4 November 2015

Crowberry (Empetrum Nigrum)

Crowberry (Empetrum Nigrum)

Crowberry looks a little like Fraughan or Bilberry but its low growth and narrow leaves are helpful in distinguishing it.

It is found hidden among the heather on the Irish mountains.

Crowberry is edible, but has a bitter taste. The berries are harvested in arctic regions for use in cooking.

Crowberry grows in acidic soils in shady, moist areas. It can be grown for the edible fruit, as a ground cover, or as an ornamental plant in rock gardens.

The fruit is high in anthocyanin pigment, and can be used to make a natural food dye.

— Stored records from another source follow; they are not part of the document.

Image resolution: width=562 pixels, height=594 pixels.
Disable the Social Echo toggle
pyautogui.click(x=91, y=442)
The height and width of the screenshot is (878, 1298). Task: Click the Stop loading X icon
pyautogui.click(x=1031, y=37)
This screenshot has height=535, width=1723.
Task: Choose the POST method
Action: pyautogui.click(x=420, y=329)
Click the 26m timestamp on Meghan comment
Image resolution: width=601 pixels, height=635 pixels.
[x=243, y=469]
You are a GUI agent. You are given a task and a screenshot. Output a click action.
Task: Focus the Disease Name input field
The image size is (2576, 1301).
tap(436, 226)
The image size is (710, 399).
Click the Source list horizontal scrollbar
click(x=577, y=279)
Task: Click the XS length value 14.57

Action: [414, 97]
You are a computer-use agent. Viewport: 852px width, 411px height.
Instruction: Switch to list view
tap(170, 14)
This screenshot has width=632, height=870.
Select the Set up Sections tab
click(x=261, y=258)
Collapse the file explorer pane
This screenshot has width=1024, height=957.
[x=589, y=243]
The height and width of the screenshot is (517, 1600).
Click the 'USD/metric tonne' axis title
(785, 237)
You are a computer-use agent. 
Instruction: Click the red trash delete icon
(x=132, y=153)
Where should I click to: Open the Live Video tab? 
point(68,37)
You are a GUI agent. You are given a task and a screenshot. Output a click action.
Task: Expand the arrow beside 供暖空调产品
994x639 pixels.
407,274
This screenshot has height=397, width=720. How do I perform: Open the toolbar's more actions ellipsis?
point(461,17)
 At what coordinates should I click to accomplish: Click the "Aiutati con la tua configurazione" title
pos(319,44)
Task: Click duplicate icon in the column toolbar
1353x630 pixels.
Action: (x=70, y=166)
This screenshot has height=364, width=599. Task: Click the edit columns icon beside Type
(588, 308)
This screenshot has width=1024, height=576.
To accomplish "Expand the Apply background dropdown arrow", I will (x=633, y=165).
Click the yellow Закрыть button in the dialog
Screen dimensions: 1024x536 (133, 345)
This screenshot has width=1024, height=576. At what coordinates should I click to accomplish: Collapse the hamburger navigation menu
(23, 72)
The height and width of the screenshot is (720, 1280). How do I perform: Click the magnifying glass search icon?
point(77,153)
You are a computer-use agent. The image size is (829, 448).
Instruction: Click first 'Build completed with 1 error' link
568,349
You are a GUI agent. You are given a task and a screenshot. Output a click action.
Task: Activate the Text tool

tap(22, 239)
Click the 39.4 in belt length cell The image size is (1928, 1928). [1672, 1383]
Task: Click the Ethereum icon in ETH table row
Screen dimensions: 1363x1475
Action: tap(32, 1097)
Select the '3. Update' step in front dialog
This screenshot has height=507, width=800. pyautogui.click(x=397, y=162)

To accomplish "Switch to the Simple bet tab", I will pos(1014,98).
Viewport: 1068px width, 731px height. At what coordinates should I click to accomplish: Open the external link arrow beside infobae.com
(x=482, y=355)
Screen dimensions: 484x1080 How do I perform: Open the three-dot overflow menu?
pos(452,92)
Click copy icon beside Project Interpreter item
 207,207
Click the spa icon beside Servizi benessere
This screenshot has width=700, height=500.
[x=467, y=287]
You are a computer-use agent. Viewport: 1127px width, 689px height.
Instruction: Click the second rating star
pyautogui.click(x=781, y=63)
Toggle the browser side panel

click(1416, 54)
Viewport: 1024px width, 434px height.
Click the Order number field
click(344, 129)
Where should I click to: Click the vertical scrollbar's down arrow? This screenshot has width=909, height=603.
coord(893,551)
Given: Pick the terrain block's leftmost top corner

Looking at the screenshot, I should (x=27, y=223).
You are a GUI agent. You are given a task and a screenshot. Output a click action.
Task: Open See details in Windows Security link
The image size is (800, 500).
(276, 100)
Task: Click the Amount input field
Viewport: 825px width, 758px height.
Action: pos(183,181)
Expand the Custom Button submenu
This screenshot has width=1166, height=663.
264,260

After waning popularity, Crowberry is regaining its reputation as an edible fruit. It provides a steady crop and the gathering is relatively easy. Cooking enhances the flavor. The fruits make good pie and jam.

In subarctic areas Crowberry has been a vital addition to the diet of the Inuit and the Sami. The Dena'ina (Tanaina) harvest it for food, sometimes storing in quantity for winter, and like it mixed with lard or oil.

The fruits are usually collected in autumn, but if not picked they may persist on the plant and can be picked in the spring. They keep well in a cool place without any special preparation.

The Inuit and Native Americans mix them with other berries, especially blueberries.

The leaves and stems are used in Dena'ina medicine for diarrhea and stomach problems; they are boiled or soaked in hot water, and the strained liquid drunk. Some claim the fruit juice is good for kidney trouble.

In Dena'ina plantlore in the Outer and Upper Inlet area of Lake Clark, the root is also used as a medicine, being used to remove a growth on an eye and to heal sore eyes. The roots are boiled and the eyes are washed with the strained, cooled tea, to which a little sugar may be added.

In Labrador, where the name 'blackberry' is used, the smoke of the burning stems and leaves is used to smoke fish, notably Salmon, Sea Trout and Arctic Char.